Todd Petty

Coaching career (HC unless noted)
- 2008–2022: Texas Tech

Head coaching record
- Overall: 244–117

= Todd Petty =

American tennis coach

Todd Petty is an American tennis coach. He served as the head coach of Texas Tech Red Raiders women's tennis team. from 2008 to 2022. He replaced Cari Groce prior to the 2008–09 season. Petty finished his eleventh season in charge of the Texas Tech ladies' tennis program where he has guided the Lady Raiders to public unmistakable quality behind three Big 12 ordinary season titles, the program's first Big 12 competition title, five 20 or more win seasons, four NCAA Sweet 16 appearances and two NCAA Elite Eight offers.

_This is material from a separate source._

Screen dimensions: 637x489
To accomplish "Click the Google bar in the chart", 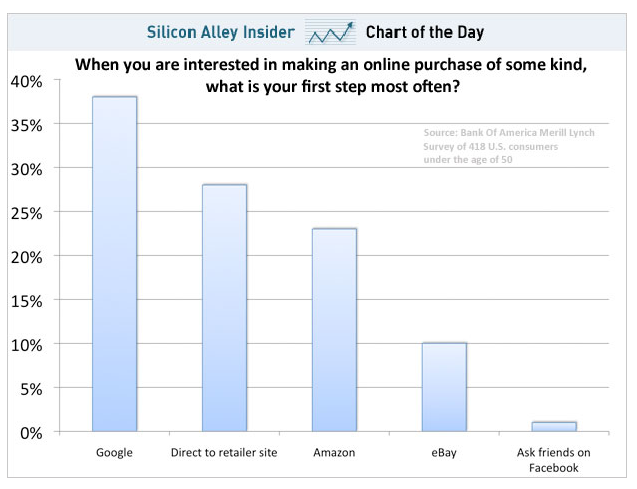I will coord(114,264).
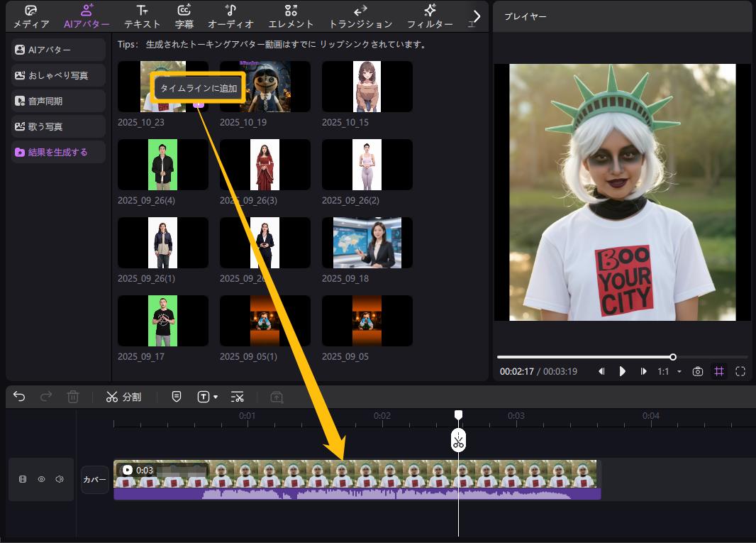Screen dimensions: 756x543
Task: Click the player progress slider handle
Action: click(673, 357)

In 2019, he was raised to Director of Tennis at Texas Tech, instructing the ladies' group and regulating the men's tennis program too.

Petty is a three-time Big 12 Coach of the Year (2011, 2012, 2017) and three-time Wilson/ITA Texas Region Coach of the Year (2012, 2016, 2017). He has driven Texas Tech to program-long dash of eight-straight NCAA Tournament offers, and the Lady Raiders have scored an Oracle/ITA Top 25 last positioning during six of the last eight seasons.

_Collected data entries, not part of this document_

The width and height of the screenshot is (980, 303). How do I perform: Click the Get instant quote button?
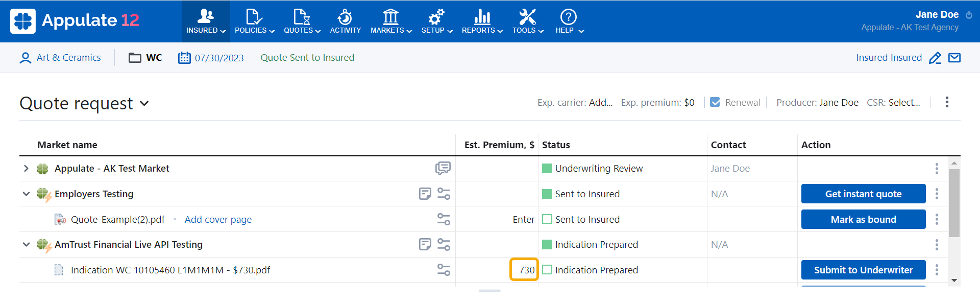tap(863, 194)
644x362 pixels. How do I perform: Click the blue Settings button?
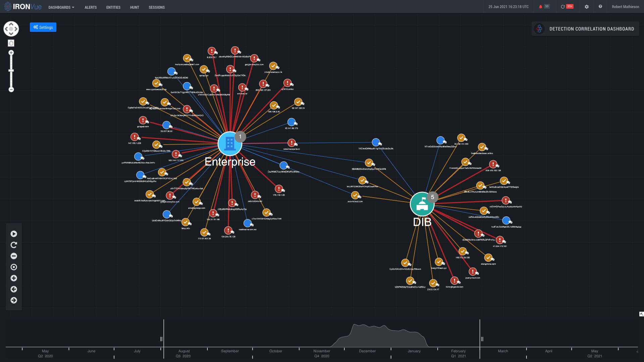click(x=43, y=27)
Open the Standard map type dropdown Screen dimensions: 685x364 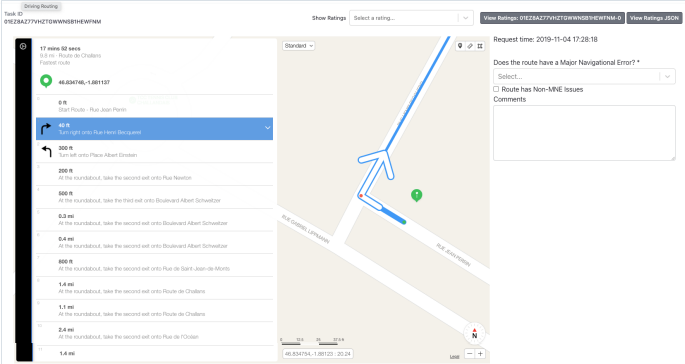(299, 46)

Under his tutelage, the Lady Raiders completed the season in the Top 10 of every two of the last three seasons and came to as high as No. 5 in the nation.

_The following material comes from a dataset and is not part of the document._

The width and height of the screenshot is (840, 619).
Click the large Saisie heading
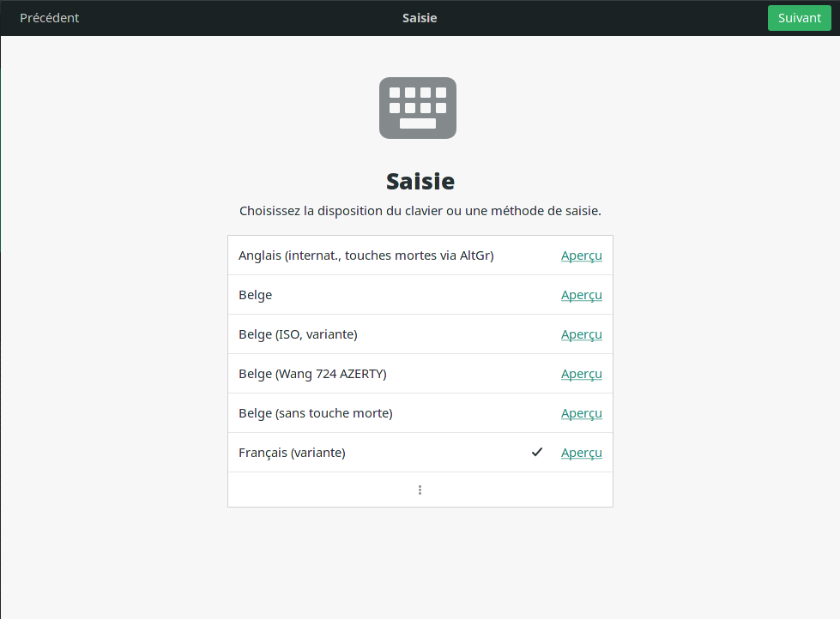coord(420,182)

Petty has 208 wins and a .695 prevailing upon rate his 11 seasons. Following the 2017 season, Petty outperformed Harrison "Mickey" Bowes vocation win all out of 156 wins (1980-89).

In July 2022, Petty resigned suddenly from the Texas Tech tennis program. It is unclear as to the circumstances surrounding his departure. Petty no longer coaches tennis professionally.